→ Work instruction
Could you return each entry below exactly as written, minus any pictures?

→ Data to use
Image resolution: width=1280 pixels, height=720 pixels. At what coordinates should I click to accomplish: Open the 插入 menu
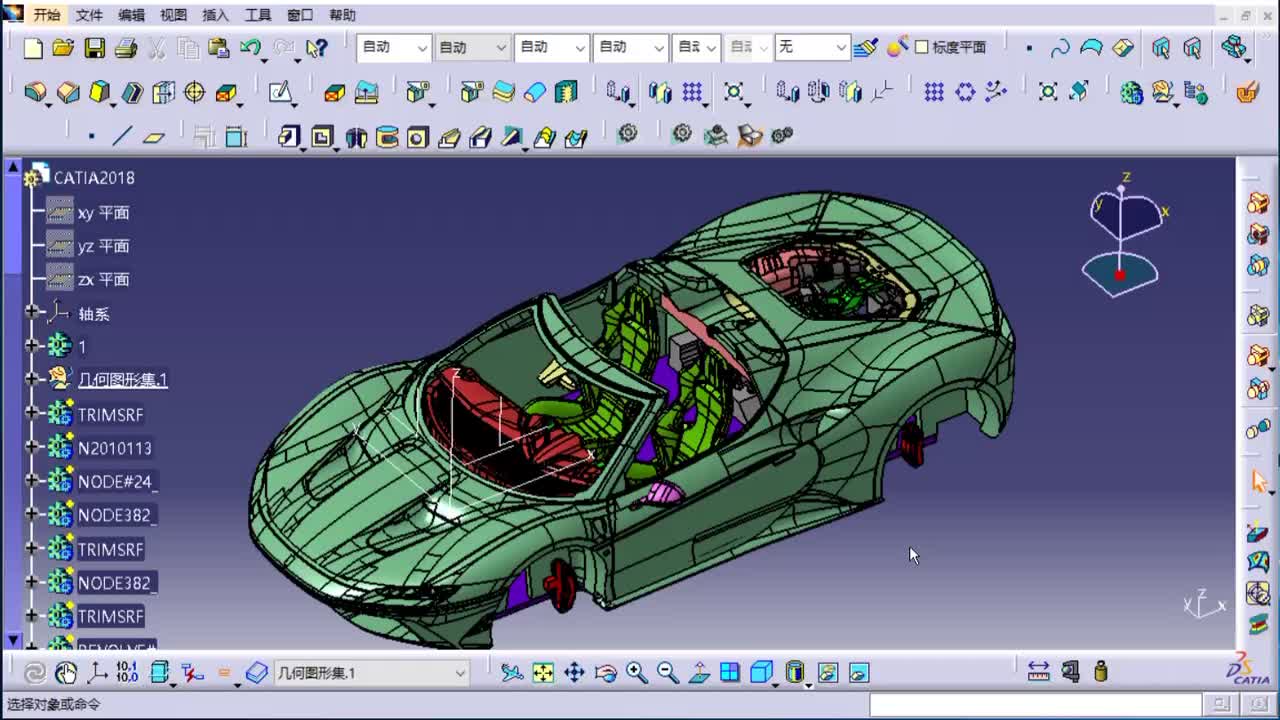pyautogui.click(x=215, y=15)
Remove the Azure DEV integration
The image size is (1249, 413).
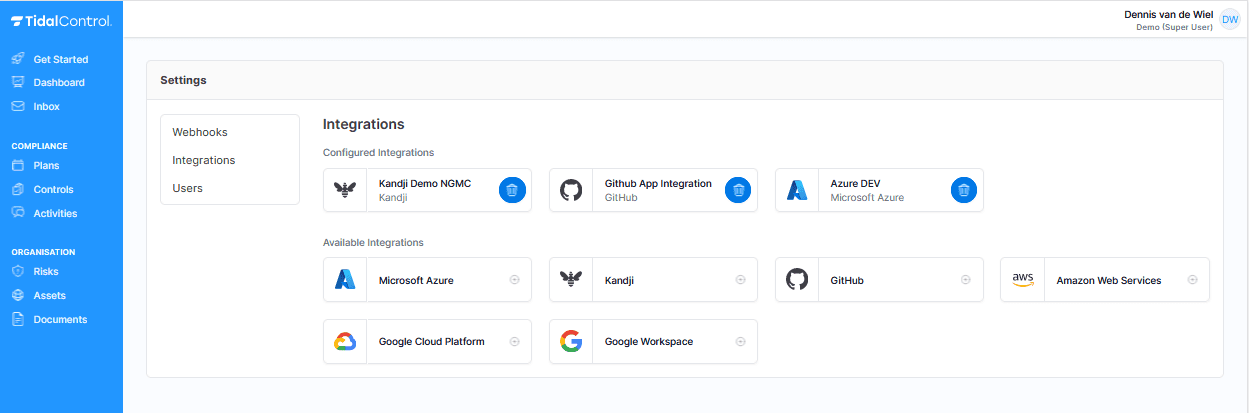pos(963,190)
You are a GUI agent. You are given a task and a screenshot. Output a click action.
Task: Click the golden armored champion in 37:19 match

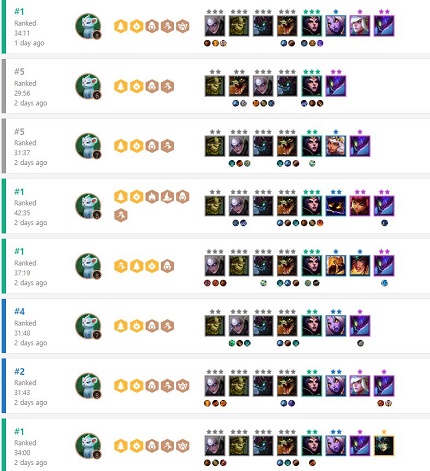tap(336, 266)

→ Result of the exercise
Image resolution: width=1280 pixels, height=720 pixels. At what coordinates should I click to accomplish: Open the 插入 menu
pyautogui.click(x=215, y=15)
Remove the Azure DEV integration
The image size is (1249, 413).
pos(963,190)
You are a GUI agent. You are given a task and a screenshot. Output a click action.
Task: Click the golden armored champion in 37:19 match

tap(336, 266)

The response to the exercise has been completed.